Our purpose was to determine whether the endothelial cell-dependent dilatory pathways contribute to the regulation of flow distribution in an intact arteriolar network. Cell flow, wall shear stress (T omega), diameter, and bifurcation angle were determined for four sequential branches of a transverse arteriole in the superfused cremaster muscle of pentobaribtal sodium (Nembutal, 70 mg/kg)-anesthetized hamsters (n = 51). Control cell flow was significantly greater into upstream than into downstream branches [1,561 +/- 315 vs. 971 +/- 200 (SE) cells/s, n = 12]. Tissue exposure to 50 microM N omega-nitro-L-arginine + 50 microM indomethacin (L-NNA + Indo) produced arteriolar constriction of 14 +/- 4% and decreased flow into the transverse arteriole. More of the available cell flow was diverted to downstream branches, yet flow distribution remained unequal. Control T omega was higher upstream than downstream (31.3 +/- 6.8 vs. 9.8 +/- 1.5 dyn/cm2). L-NNA + Indo decreased T omega upstream and increased T omega downstream to become equal in all branches, in contrast to flow. To determine whether constriction in general induced the same changes, 5% O2 (8 +/- 4% constriction) or 10(-9) M norepinephrine (NE; 4 +/- 3% constriction) was added to the tissue (n = 7). With O2, flow was redistributed to become equal into each branch. With NE, flow decreased progressively more into the first three branches.
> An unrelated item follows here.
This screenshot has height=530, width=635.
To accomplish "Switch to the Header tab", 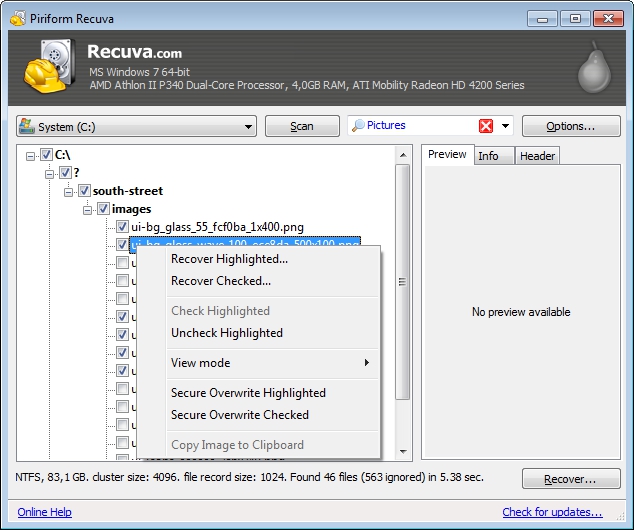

The changes in flow distribution were thus predictable and dependent on the agonist. With O2 or NE, the spatial changes in flow were mirrored by spatial changes in T omega. Changes in diameter and in cell flux were not related for L-NNA + Indo (r = 0.45), O2 (r = 0.07), or NE (r = 0.36). For all agonists, when the bifurcation angle increased, cell flow to the branch decreased significantly, whereas if the angle decreased, flow was relatively preserved; thus active changes in bifurcation angle may influence red cell distribution at arteriolar bifurcations. Thus, when the endothelial cell dilatory pathways were blocked, the changes in flow and in T omega were uncoupled; yet when they were intact, flow and T omega changed together.